**Problem requirements**. In the listing below, count each line containing "click" and answer with the count only.

**Information shown**.
··········

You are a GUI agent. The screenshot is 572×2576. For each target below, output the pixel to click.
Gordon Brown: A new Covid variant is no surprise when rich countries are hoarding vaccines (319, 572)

··········

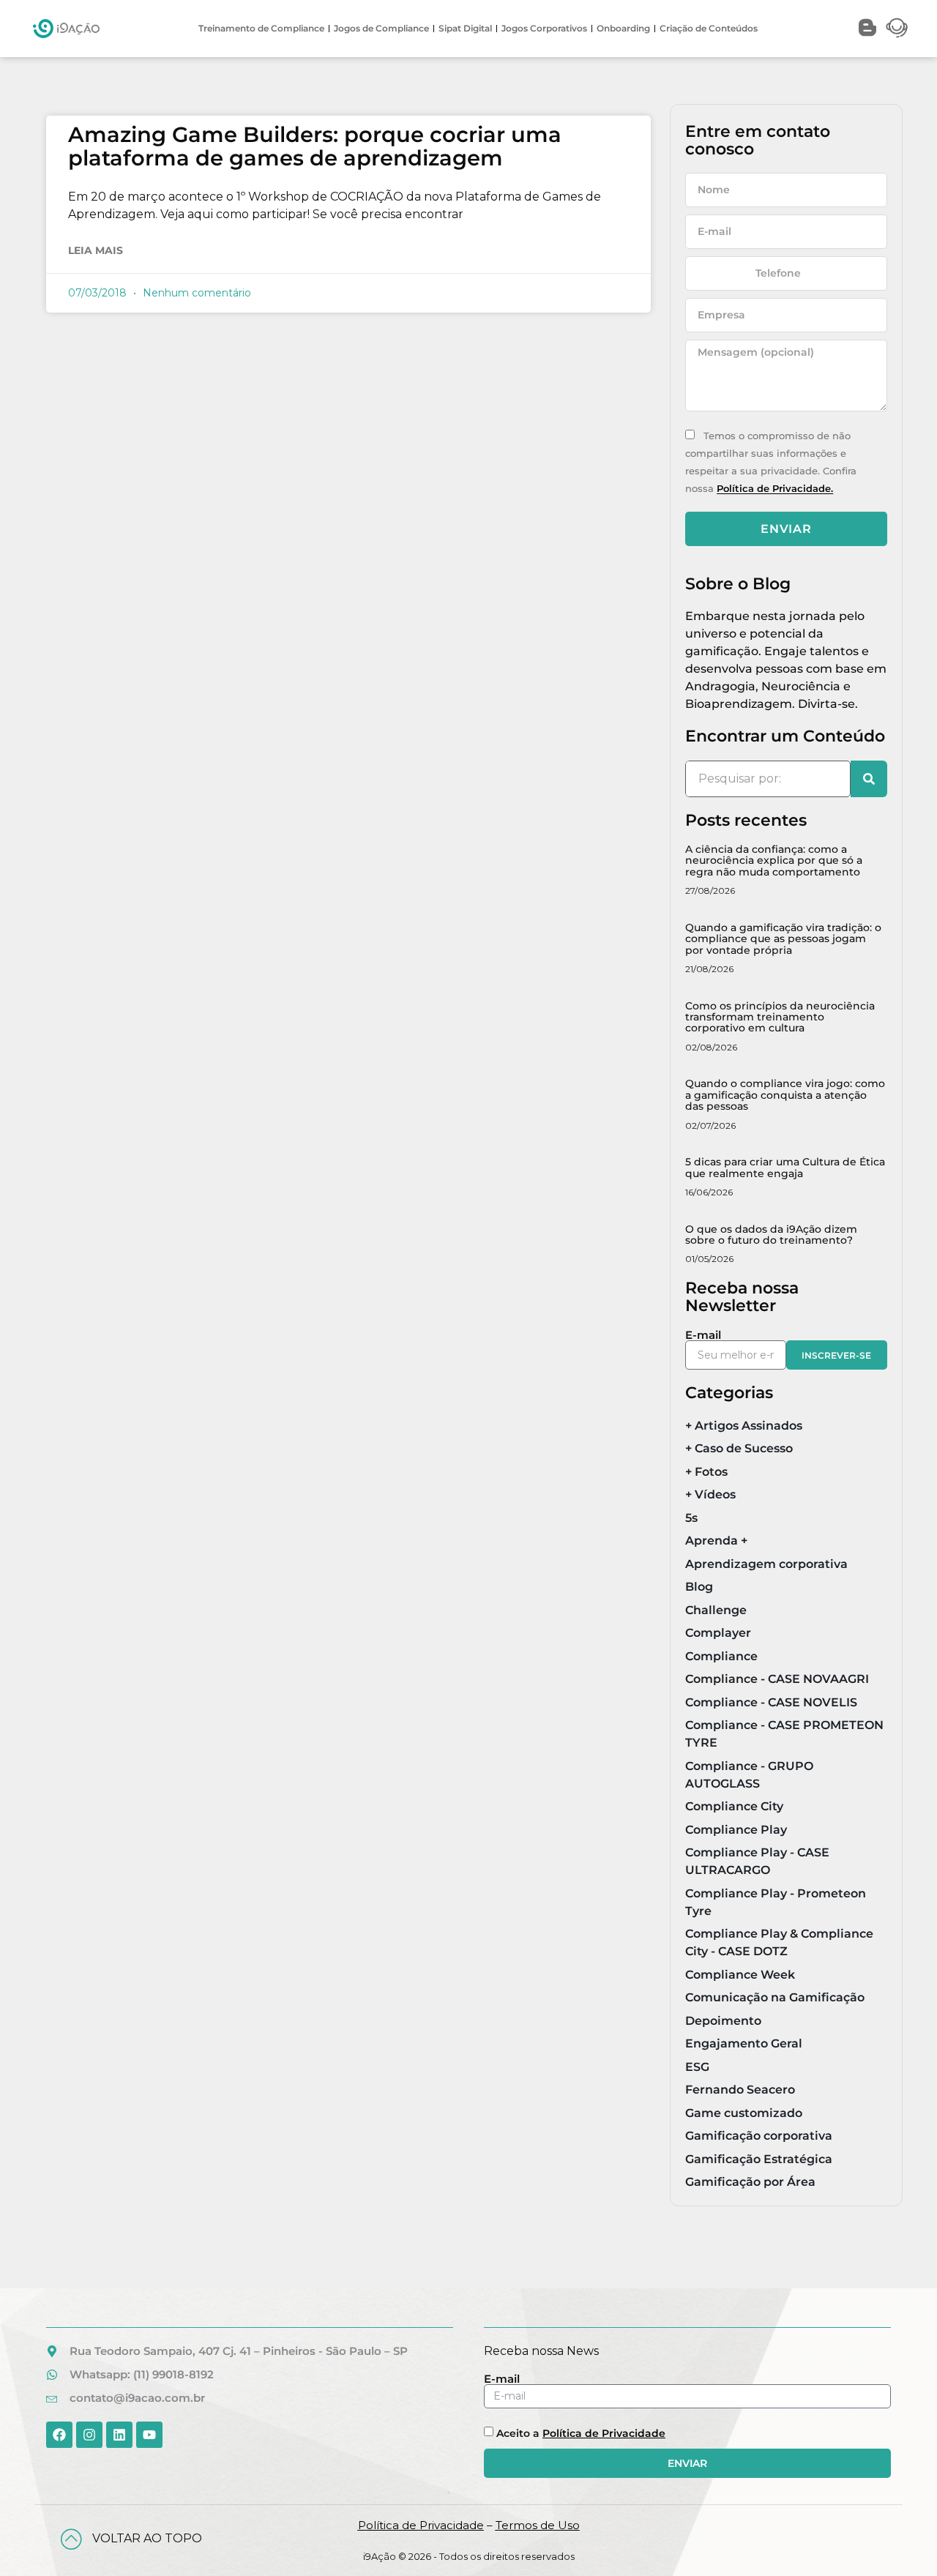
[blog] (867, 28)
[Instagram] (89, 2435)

··········

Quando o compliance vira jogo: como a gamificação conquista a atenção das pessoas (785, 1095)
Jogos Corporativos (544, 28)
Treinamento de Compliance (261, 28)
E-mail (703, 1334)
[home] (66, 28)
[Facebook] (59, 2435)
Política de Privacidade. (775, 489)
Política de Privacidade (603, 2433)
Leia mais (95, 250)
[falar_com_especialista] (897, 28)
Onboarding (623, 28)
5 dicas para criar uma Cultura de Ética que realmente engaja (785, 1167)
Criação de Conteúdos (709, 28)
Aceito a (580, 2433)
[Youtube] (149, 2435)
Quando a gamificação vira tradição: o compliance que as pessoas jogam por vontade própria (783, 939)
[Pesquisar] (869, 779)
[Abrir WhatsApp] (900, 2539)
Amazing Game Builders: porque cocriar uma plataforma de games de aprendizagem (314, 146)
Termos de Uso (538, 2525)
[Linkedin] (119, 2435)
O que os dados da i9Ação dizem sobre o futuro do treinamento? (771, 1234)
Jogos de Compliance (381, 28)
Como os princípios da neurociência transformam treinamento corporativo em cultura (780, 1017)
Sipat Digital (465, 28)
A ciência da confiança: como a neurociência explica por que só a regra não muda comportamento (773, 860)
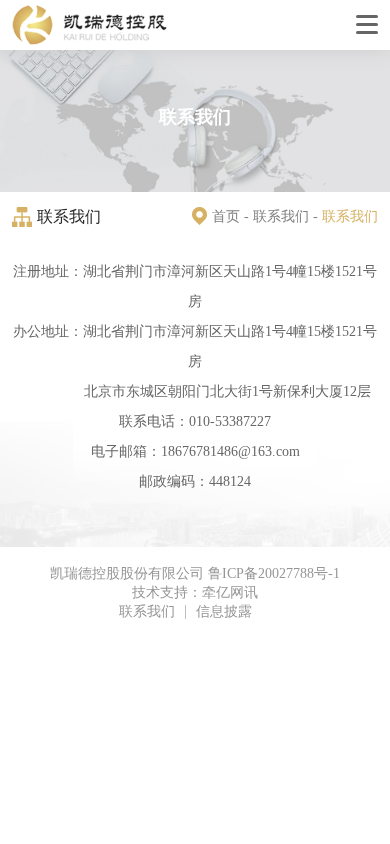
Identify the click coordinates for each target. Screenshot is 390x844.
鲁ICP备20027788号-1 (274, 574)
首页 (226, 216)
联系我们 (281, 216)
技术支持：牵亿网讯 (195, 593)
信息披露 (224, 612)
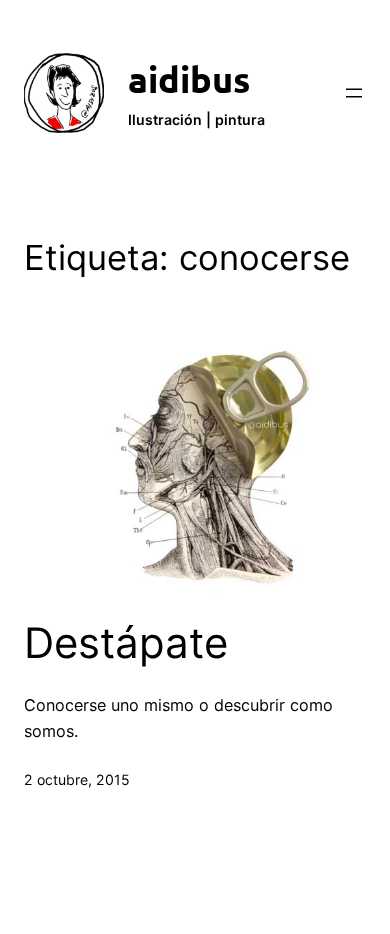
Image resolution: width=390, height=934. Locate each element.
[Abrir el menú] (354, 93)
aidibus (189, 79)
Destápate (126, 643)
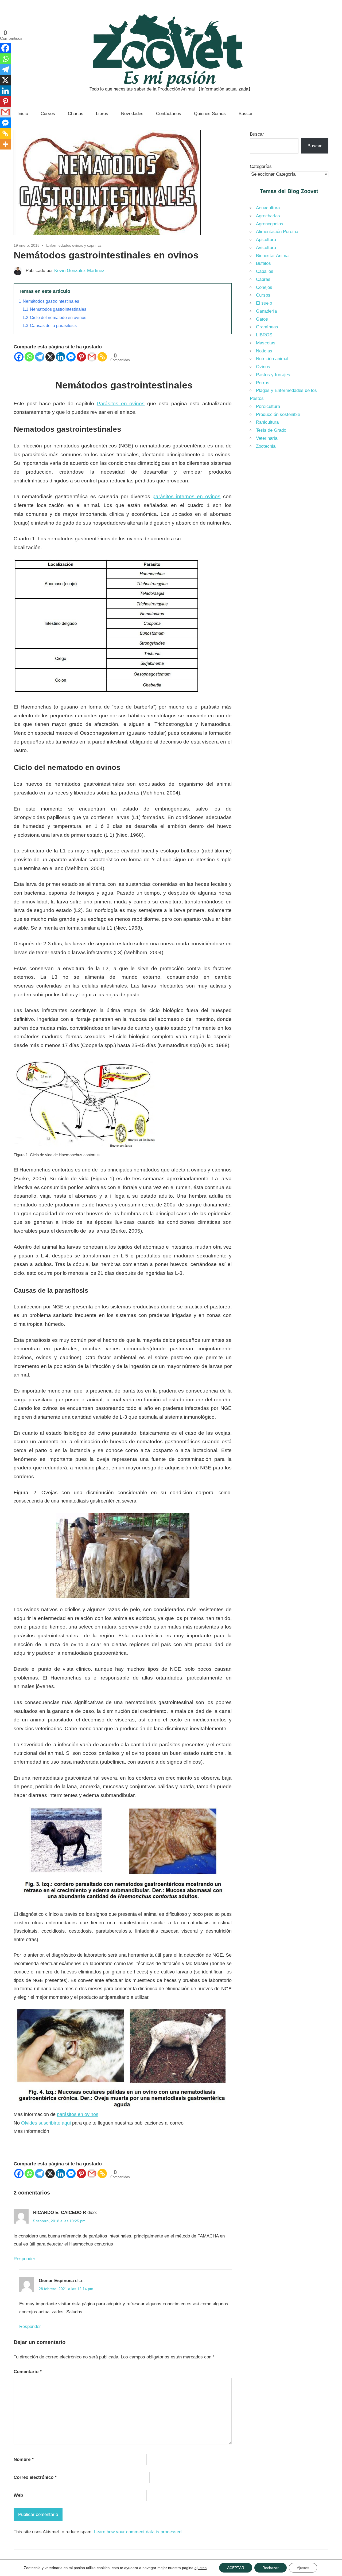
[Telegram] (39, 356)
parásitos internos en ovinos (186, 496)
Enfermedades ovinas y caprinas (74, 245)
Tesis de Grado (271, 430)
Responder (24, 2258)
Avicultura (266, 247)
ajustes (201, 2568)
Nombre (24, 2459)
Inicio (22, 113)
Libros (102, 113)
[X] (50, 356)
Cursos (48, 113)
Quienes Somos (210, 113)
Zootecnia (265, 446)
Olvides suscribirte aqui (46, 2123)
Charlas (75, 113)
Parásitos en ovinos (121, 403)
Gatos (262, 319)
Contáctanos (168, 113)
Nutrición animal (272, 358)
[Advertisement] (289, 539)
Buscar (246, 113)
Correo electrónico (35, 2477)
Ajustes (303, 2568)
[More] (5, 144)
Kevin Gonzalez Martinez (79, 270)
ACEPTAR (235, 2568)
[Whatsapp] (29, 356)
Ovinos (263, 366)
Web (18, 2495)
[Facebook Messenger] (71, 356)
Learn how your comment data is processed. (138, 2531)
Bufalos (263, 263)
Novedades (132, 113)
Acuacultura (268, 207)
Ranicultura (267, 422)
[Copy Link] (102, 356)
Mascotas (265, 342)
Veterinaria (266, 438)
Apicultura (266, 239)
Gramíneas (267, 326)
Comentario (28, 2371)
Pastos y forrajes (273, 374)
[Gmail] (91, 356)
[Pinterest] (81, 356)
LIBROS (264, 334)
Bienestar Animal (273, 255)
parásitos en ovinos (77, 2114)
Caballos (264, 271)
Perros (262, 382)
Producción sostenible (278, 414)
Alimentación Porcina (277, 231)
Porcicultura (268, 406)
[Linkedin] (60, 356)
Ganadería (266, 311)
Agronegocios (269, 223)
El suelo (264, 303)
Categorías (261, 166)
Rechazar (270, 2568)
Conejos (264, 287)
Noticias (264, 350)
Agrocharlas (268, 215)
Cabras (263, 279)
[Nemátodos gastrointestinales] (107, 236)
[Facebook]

··········

**Answer to the exercise**. 2